• [SUPPLIED DATA]:
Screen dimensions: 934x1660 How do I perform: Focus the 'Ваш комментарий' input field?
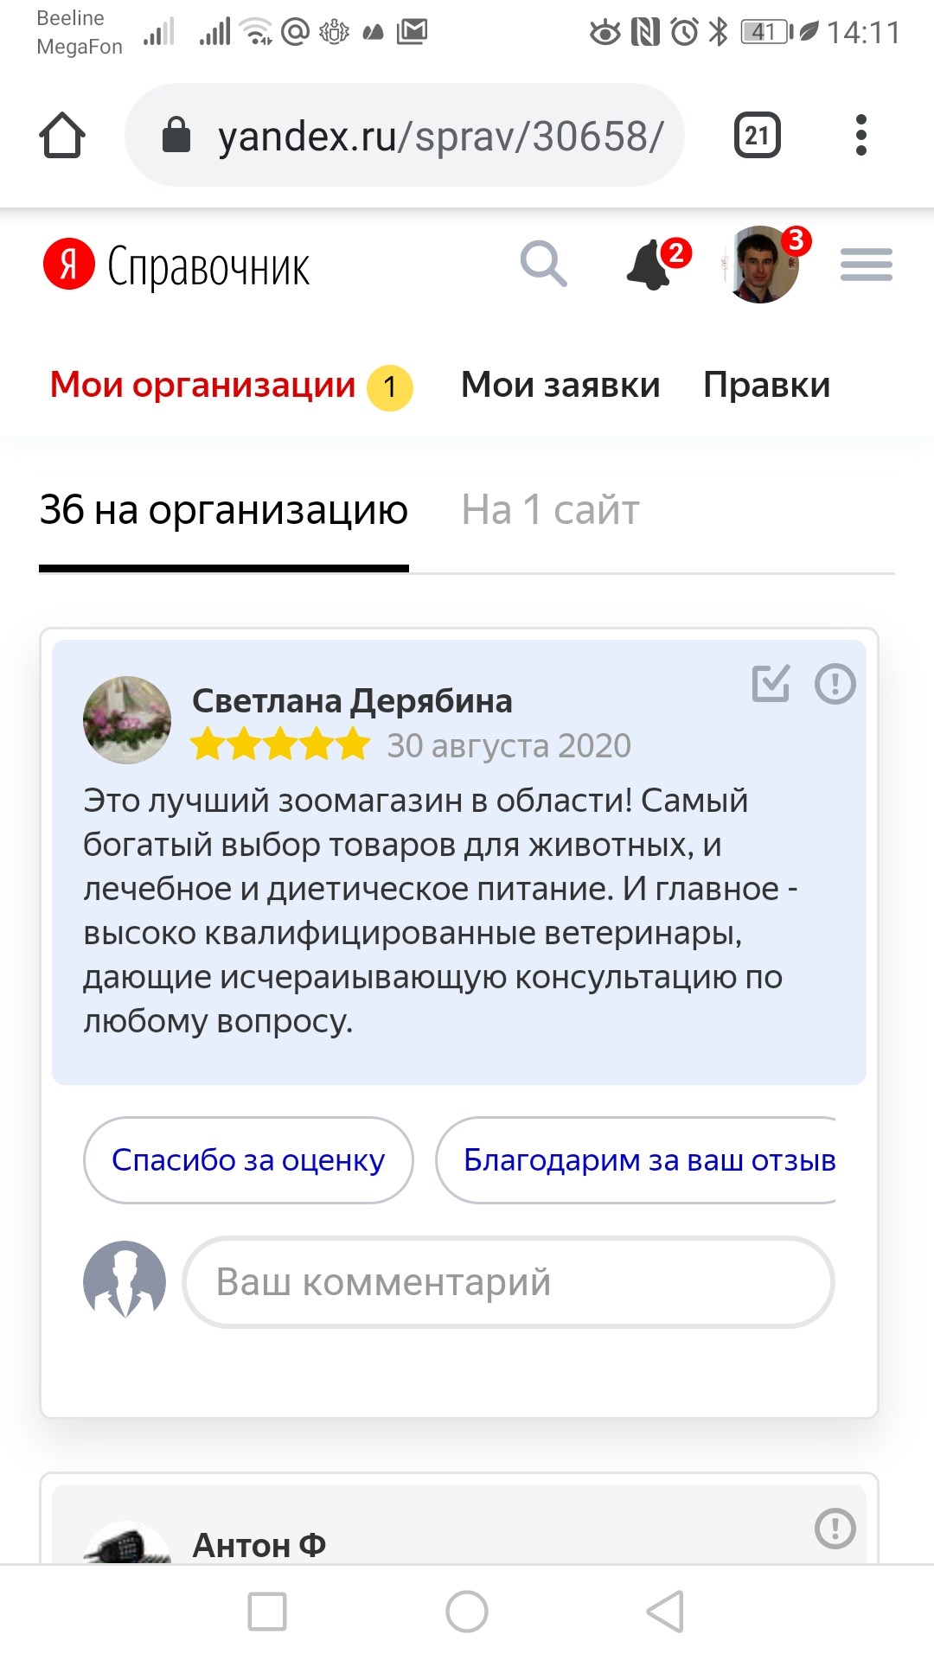tap(509, 1282)
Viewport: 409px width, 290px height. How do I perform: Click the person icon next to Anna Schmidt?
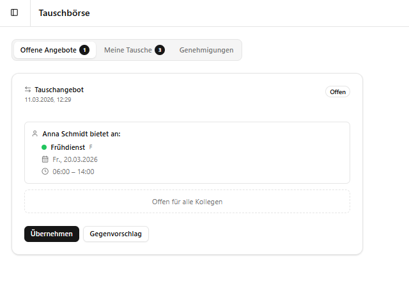[35, 134]

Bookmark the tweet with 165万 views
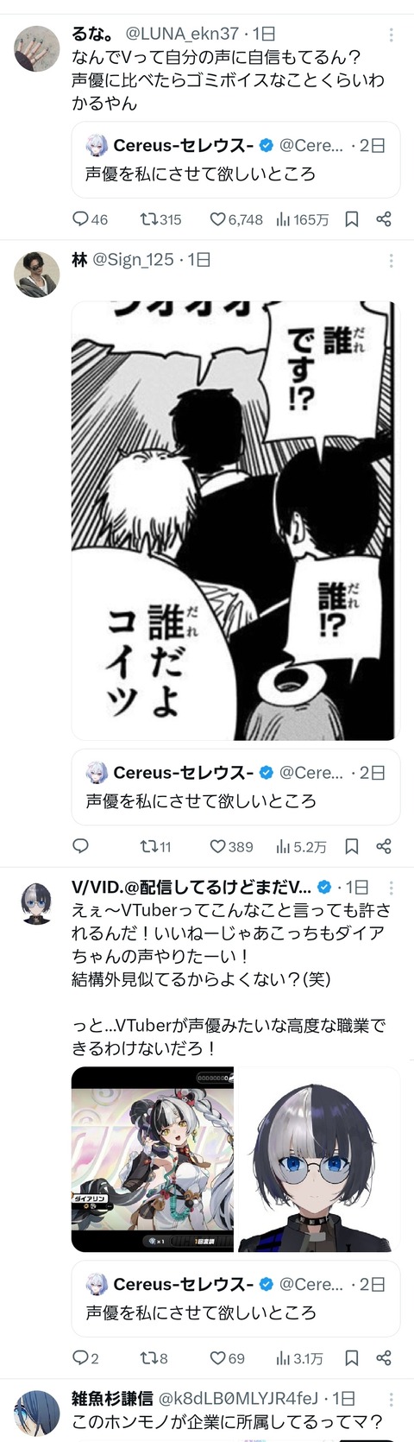(x=352, y=219)
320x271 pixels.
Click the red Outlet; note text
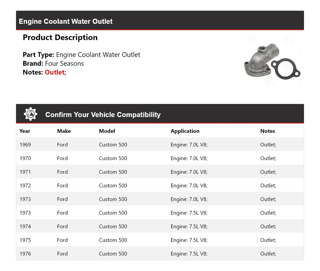pos(55,72)
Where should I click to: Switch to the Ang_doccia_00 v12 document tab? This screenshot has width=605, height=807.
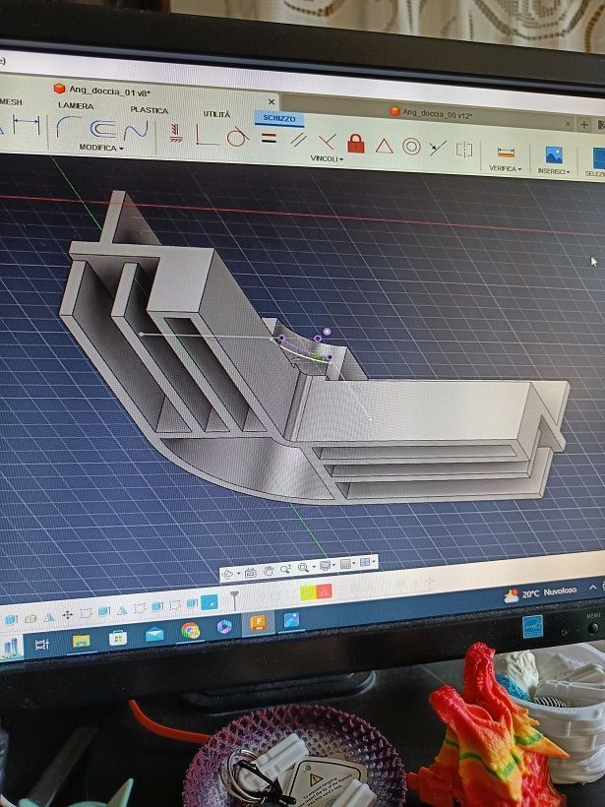[431, 115]
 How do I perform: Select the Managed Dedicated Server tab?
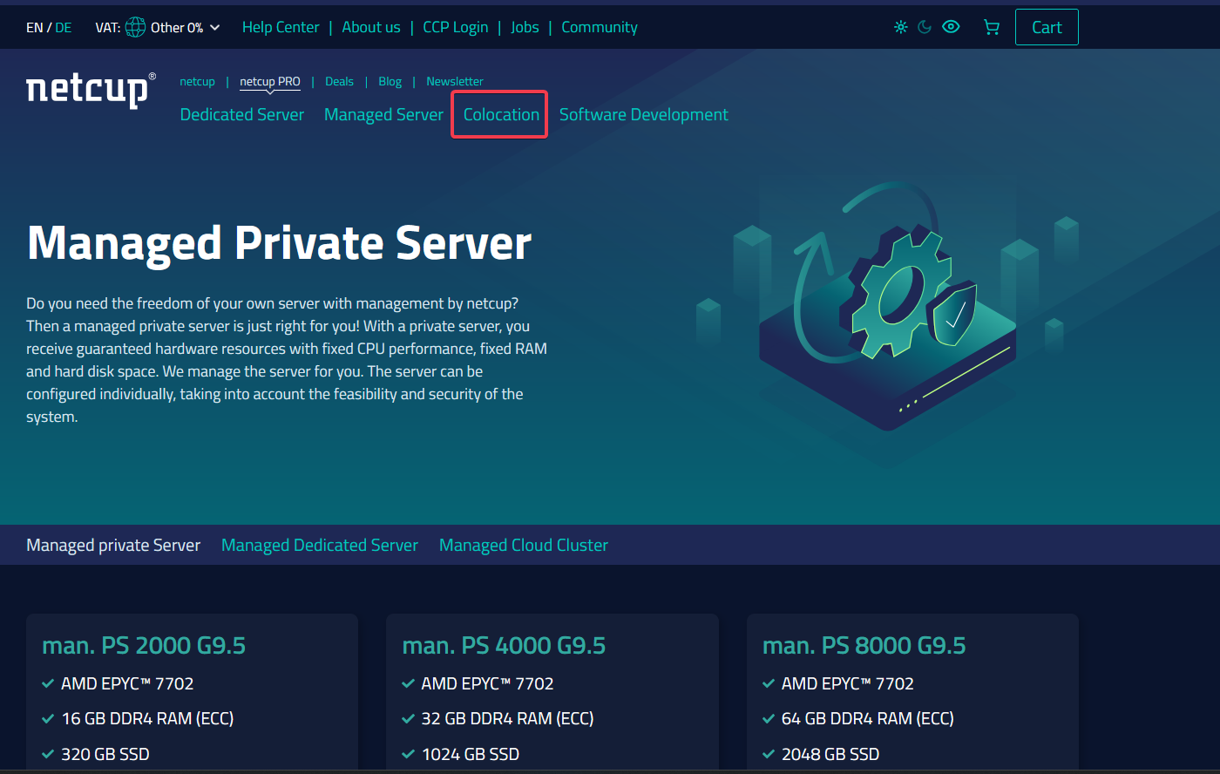[x=320, y=545]
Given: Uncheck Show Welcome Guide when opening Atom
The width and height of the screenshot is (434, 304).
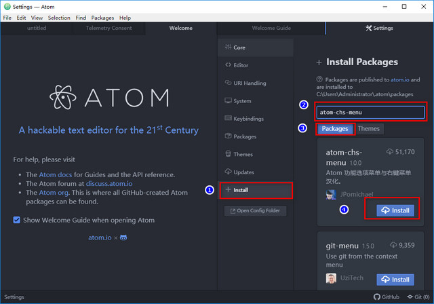Looking at the screenshot, I should [x=18, y=221].
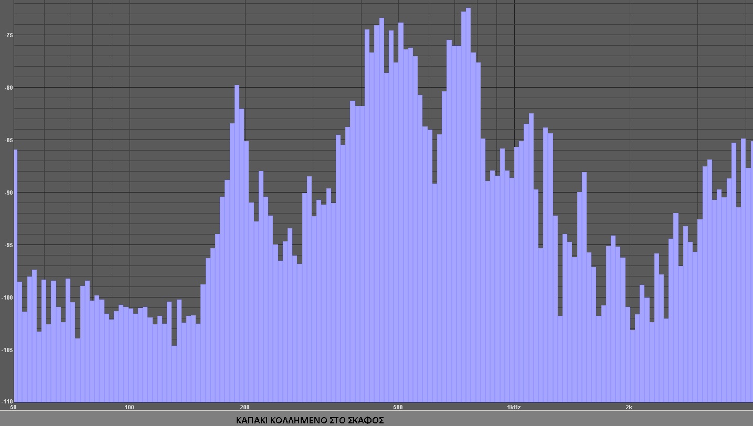Click the 50 Hz frequency axis label

[x=13, y=407]
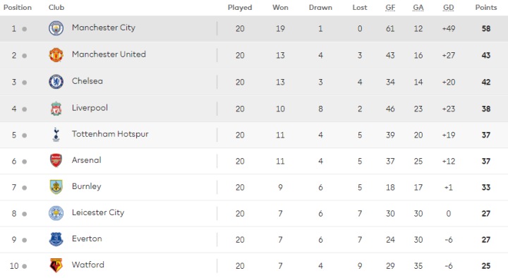Click the Liverpool club crest
This screenshot has width=508, height=278.
(56, 109)
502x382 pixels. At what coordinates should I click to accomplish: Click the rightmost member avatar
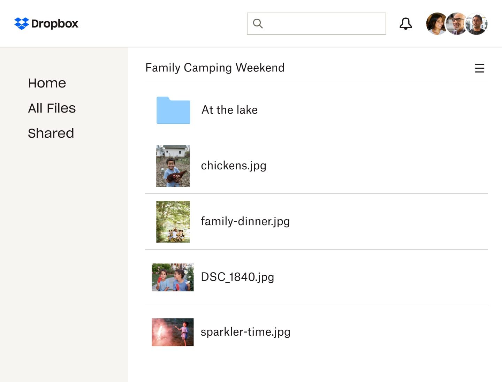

• [ABOUT THIS EXERCISE]:
Check each line of the listing for the word "pixels". Report how many lines have it, and nothing more.

• [TASK RESULT]:
2